_EXERCISE DIRECTIONS_
Among these records, which lines include "chart"? Copy them out.

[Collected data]
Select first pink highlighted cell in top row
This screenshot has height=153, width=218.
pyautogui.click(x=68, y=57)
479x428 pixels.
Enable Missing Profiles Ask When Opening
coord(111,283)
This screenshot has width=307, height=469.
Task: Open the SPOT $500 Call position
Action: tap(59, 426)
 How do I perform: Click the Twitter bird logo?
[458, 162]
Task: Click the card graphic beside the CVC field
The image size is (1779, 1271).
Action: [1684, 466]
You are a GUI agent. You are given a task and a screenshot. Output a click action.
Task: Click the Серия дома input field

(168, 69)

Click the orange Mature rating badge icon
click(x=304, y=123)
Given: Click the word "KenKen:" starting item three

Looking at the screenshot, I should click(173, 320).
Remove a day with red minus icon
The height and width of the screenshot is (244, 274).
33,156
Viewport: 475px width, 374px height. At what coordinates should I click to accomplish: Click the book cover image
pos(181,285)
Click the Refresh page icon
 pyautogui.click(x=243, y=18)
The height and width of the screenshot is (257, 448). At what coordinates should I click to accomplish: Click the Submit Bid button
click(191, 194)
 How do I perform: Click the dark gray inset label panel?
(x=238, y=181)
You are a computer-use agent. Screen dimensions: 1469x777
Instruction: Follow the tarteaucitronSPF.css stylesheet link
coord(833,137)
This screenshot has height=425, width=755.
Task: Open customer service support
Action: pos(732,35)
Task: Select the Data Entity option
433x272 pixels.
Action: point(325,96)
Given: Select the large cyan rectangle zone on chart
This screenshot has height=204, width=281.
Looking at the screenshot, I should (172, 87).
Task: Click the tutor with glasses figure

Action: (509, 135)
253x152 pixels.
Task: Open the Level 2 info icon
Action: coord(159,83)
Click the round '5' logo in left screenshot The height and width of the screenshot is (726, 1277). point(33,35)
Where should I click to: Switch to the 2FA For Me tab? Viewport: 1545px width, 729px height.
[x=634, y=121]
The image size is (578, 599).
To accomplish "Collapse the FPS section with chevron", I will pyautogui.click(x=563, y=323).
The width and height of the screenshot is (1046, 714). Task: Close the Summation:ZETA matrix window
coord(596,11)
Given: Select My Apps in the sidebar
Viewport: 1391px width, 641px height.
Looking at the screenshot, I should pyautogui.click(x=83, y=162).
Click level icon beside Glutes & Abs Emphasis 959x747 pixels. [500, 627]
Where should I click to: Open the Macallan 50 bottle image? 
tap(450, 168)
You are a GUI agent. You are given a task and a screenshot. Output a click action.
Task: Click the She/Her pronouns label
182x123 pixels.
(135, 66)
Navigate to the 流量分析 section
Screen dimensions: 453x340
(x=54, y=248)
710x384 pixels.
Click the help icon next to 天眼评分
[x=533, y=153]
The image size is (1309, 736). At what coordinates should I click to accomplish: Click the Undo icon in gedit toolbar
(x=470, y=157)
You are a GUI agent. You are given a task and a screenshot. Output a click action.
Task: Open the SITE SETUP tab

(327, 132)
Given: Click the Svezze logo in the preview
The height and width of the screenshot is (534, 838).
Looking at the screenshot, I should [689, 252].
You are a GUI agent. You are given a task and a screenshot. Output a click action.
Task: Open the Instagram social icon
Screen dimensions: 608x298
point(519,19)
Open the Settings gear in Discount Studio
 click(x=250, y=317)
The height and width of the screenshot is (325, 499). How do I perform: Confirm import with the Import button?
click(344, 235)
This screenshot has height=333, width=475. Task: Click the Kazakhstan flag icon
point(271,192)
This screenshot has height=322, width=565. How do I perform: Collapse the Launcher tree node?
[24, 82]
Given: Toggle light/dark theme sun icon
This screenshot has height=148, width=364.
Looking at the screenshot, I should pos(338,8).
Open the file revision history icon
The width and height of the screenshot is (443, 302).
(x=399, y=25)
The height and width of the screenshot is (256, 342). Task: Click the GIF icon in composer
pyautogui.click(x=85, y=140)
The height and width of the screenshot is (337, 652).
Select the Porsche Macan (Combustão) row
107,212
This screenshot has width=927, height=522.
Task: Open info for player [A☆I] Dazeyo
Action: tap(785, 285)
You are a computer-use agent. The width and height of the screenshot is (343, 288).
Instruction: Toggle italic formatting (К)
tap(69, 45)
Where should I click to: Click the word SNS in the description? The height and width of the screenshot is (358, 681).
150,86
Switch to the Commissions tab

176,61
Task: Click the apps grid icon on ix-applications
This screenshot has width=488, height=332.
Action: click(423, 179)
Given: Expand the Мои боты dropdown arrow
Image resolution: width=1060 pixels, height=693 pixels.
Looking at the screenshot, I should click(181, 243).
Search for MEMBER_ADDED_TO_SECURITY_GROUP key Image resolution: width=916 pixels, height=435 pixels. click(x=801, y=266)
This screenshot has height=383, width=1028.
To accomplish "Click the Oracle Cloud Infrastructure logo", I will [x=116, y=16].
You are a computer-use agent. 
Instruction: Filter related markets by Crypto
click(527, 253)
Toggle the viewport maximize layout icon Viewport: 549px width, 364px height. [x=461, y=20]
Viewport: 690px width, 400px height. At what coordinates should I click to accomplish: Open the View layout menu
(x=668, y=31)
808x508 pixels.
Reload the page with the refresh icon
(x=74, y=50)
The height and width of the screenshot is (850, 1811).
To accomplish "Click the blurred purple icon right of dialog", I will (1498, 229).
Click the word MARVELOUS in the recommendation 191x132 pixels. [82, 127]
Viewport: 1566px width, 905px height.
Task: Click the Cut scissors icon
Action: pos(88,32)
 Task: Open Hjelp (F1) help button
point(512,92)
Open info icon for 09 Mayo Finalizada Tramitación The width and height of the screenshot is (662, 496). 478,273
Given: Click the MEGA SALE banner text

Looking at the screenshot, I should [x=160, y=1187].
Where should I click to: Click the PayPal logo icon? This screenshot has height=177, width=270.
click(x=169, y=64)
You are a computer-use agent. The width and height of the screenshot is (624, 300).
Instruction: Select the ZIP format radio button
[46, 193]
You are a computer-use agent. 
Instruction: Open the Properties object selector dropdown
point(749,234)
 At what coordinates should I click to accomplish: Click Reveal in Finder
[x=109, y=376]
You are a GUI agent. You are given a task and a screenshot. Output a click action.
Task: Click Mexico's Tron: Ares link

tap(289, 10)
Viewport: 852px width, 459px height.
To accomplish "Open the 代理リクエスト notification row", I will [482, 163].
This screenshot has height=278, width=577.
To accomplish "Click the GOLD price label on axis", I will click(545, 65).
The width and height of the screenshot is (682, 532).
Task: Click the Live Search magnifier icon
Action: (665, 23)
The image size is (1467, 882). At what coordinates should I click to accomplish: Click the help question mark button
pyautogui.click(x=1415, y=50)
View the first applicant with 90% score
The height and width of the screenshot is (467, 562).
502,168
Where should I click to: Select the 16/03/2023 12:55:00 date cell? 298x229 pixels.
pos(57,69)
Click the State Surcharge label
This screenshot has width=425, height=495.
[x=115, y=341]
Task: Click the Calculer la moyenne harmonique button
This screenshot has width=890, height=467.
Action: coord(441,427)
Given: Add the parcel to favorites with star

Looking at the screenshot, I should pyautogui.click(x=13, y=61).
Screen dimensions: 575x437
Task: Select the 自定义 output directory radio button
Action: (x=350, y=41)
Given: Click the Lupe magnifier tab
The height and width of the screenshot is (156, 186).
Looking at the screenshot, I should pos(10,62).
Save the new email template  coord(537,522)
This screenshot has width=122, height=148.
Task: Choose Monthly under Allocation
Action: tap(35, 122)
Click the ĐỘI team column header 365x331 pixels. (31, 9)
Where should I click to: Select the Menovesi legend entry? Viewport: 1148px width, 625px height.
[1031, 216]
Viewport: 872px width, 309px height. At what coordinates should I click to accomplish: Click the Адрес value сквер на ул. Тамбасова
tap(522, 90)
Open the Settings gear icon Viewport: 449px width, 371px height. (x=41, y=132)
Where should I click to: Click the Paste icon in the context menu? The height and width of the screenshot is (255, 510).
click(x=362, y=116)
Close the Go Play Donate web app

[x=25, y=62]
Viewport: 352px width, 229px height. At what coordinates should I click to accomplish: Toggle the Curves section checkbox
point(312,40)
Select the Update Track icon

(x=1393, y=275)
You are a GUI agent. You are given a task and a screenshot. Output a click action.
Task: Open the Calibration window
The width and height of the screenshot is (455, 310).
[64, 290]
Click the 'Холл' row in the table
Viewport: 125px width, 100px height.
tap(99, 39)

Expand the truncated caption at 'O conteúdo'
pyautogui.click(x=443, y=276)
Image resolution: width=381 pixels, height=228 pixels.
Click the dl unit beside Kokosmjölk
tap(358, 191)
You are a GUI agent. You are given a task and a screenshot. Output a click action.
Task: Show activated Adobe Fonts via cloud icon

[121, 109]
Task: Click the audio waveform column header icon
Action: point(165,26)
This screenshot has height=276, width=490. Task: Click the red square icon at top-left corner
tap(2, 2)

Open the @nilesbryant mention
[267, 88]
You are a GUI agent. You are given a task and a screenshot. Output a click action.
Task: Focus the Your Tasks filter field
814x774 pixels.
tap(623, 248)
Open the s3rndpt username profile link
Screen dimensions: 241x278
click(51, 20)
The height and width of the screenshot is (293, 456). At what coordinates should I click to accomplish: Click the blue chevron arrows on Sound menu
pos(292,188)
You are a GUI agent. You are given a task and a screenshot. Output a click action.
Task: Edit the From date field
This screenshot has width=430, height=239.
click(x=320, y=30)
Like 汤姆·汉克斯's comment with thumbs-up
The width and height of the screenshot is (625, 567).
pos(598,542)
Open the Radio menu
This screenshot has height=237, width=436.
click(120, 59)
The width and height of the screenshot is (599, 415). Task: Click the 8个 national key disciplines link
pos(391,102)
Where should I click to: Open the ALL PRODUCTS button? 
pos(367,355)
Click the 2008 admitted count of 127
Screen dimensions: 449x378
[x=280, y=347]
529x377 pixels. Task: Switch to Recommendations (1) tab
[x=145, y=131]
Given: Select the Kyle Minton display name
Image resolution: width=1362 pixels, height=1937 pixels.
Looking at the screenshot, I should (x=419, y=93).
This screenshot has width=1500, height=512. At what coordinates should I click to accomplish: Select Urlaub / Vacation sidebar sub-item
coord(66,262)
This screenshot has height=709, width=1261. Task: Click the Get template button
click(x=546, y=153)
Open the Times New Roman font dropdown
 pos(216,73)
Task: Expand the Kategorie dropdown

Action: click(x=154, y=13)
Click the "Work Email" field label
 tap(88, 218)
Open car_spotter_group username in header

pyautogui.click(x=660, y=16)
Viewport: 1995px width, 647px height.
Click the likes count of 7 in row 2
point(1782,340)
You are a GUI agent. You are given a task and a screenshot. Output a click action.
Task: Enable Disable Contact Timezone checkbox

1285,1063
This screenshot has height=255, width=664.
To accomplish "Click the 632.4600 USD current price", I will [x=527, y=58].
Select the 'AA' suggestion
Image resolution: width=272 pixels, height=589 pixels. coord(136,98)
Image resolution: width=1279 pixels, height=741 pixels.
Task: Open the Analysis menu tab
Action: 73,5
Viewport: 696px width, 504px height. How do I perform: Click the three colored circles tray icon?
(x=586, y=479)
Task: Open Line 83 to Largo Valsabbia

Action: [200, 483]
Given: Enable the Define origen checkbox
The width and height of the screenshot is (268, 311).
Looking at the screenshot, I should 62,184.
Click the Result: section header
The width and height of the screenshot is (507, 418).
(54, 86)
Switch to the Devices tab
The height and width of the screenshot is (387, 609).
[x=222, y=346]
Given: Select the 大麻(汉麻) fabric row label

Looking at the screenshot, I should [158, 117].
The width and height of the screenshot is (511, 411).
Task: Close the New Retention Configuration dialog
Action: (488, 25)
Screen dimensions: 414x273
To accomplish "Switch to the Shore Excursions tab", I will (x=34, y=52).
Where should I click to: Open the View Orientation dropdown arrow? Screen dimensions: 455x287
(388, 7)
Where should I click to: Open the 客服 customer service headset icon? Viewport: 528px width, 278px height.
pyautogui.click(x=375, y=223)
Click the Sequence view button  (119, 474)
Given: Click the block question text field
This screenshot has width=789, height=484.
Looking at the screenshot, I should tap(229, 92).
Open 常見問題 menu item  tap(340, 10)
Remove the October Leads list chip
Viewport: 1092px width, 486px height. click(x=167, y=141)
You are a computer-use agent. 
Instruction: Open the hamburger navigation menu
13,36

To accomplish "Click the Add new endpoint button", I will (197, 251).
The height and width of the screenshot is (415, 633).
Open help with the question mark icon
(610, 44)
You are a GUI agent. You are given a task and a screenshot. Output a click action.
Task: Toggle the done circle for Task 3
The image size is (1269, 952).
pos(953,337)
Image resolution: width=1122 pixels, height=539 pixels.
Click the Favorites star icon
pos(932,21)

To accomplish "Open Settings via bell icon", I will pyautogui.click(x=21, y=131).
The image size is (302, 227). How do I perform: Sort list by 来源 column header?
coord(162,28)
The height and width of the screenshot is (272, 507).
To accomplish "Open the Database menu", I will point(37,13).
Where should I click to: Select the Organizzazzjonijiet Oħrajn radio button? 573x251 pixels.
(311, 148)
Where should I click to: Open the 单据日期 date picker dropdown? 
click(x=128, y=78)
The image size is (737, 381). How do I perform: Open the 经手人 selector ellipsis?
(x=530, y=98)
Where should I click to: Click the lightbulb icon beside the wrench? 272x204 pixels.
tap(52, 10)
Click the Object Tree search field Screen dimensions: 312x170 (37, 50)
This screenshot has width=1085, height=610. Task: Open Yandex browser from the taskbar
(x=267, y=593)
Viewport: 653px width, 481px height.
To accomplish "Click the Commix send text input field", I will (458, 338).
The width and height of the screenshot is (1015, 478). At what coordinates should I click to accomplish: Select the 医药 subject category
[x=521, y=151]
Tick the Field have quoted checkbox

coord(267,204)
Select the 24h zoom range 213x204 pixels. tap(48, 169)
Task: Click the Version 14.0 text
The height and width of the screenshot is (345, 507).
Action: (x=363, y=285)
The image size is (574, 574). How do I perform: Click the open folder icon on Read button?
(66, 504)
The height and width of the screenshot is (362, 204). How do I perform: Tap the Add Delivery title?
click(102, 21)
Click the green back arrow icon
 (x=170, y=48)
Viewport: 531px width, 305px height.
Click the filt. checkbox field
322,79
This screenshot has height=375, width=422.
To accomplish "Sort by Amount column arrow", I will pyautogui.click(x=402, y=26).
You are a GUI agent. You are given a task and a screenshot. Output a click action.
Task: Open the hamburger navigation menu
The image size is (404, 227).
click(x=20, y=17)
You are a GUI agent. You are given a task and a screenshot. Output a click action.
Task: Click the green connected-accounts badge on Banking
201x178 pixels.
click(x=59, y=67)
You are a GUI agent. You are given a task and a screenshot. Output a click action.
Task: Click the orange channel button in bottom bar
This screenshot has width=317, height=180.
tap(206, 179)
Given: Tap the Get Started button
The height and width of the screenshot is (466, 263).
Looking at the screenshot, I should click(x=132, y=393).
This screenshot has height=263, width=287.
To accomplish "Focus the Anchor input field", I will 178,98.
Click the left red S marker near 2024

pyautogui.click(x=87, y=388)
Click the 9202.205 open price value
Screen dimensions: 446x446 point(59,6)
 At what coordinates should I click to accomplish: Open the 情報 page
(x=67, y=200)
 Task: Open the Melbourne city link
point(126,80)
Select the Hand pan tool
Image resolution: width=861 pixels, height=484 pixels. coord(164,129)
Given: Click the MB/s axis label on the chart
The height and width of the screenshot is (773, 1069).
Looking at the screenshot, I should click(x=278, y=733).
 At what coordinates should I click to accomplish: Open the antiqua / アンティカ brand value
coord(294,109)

_COMPLETED TASK_
Given: Select the large cyan rectangle zone on chart
Given: Click the MB/s axis label on the chart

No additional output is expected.